A major cocaine dealer who was the primary target of a Los Angeles County anti-drug team testified Tuesday that narcotics officers fired a shot at him although he was unarmed, then claimed he was carrying cocaine to frame him during a 1987 incident.

Ricky Donnell Ross, a convicted dealer known as "Freeway Rick," told federal jurors that members of the Southwest task force also routinely threatened him and once left behind a sinister message at a girlfriend's apartment--a teddy bear with "a knife sticking in its head."

The testimony of Ross, who is serving a 10-year prison term for drug trafficking in Ohio, came as federal prosecutors began winding down their case against six narcotics officers accused of corruption and civil rights abuses.

The five sheriff's deputies and a Los Angeles police detective, who had worked together on the Southwest task force, are on trial in U.S. District Court for allegedly beating drug suspects, planting narcotics and falsifying police reports.

The officers are also accused of stealing cash and property during drug raids and lying in affidavits to obtain search warrants against suspected drug dealers.

In calling the 31-year-old Ross to the witness stand, prosecutors described him as "probably the most significant drug dealer" to testify for the government and asked him to describe the events of April 14, 1987.

According to prosecutors, members of the task force--which had been formed to crack down on Ross' cocaine trafficking ring--were chasing the dealer's car that night in South-Central Los Angeles when Ross suddenly turned into a driveway, ran from his car and scaled a nearby fence.

Following close behind, one deputy fired a shot at the fleeing Ross, prosecutors said. But the officers later concocted a story that it was Ross who fired a shot at deputies, government lawyers said, and lied about finding a kilogram of cocaine that Ross left behind.

Ross turned himself in to police a few weeks after the incident, but he testified Tuesday that he was not carrying a gun or drugs on the night of the shooting. He said he later confronted some of the task force members.

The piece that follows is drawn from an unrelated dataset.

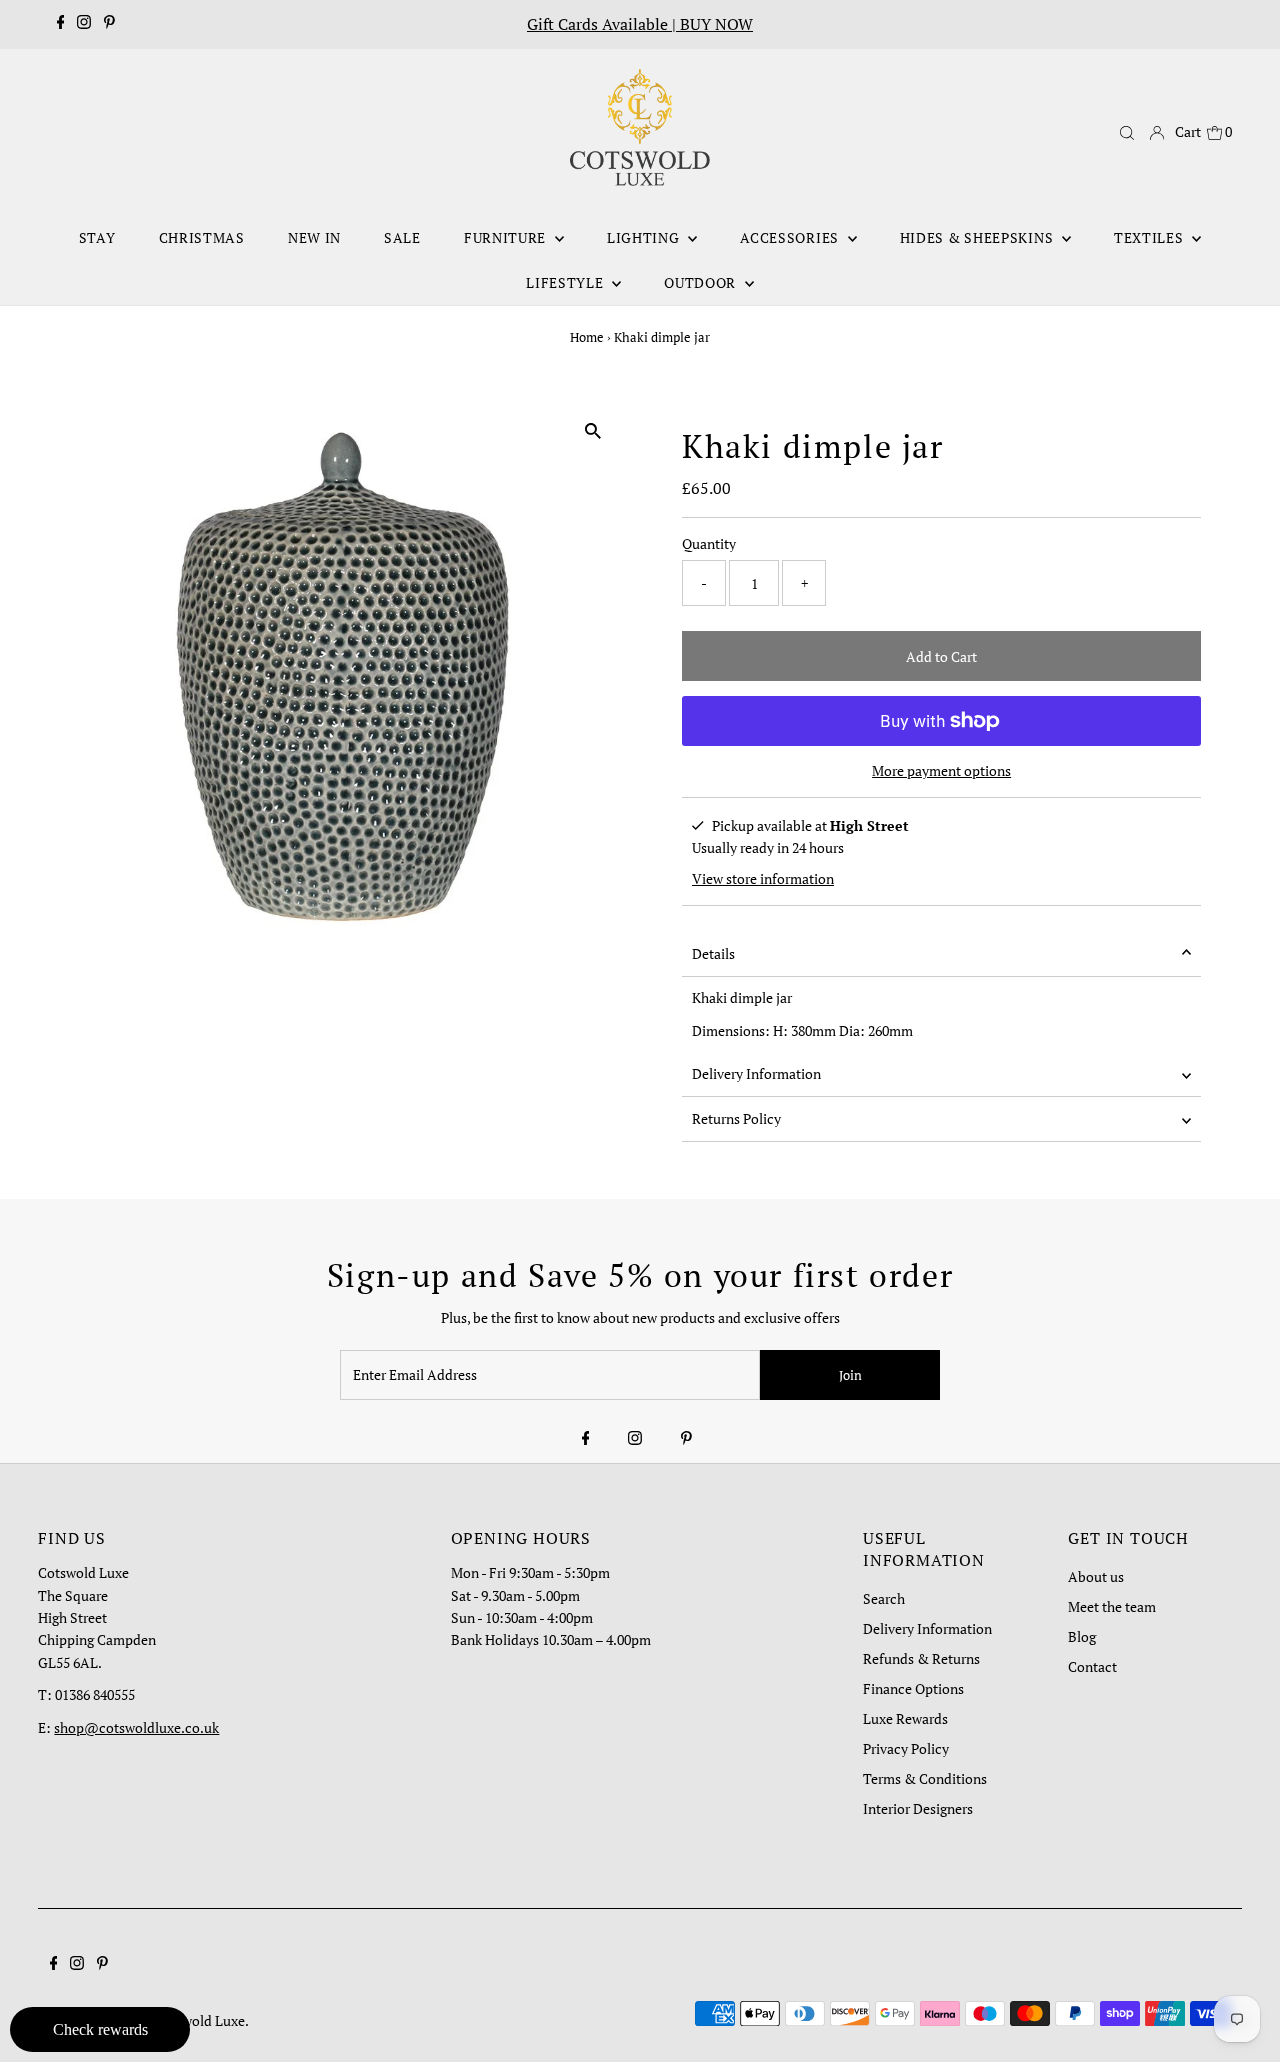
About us (1096, 1576)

"I asked them, why did you guys frame me?" Ross said.

According to Ross, one officer replied, "We always get our man."

Ross' testimony came after he told jurors that the officers had relayed a number of death threats to him through friends and family members.

"I don't know what words (they used)," he said, "but (it was something like) I wouldn't be taken alive."

Charges were eventually dropped against Ross, who later moved his cocaine operations out of state. He testified that he was involved in drug trafficking for nearly a decade and sold as as much as 20 kilograms of cocaine a day. With his drug profits, Ross said he bought more than a dozen homes and apartment buildings, a motor inn and several other businesses.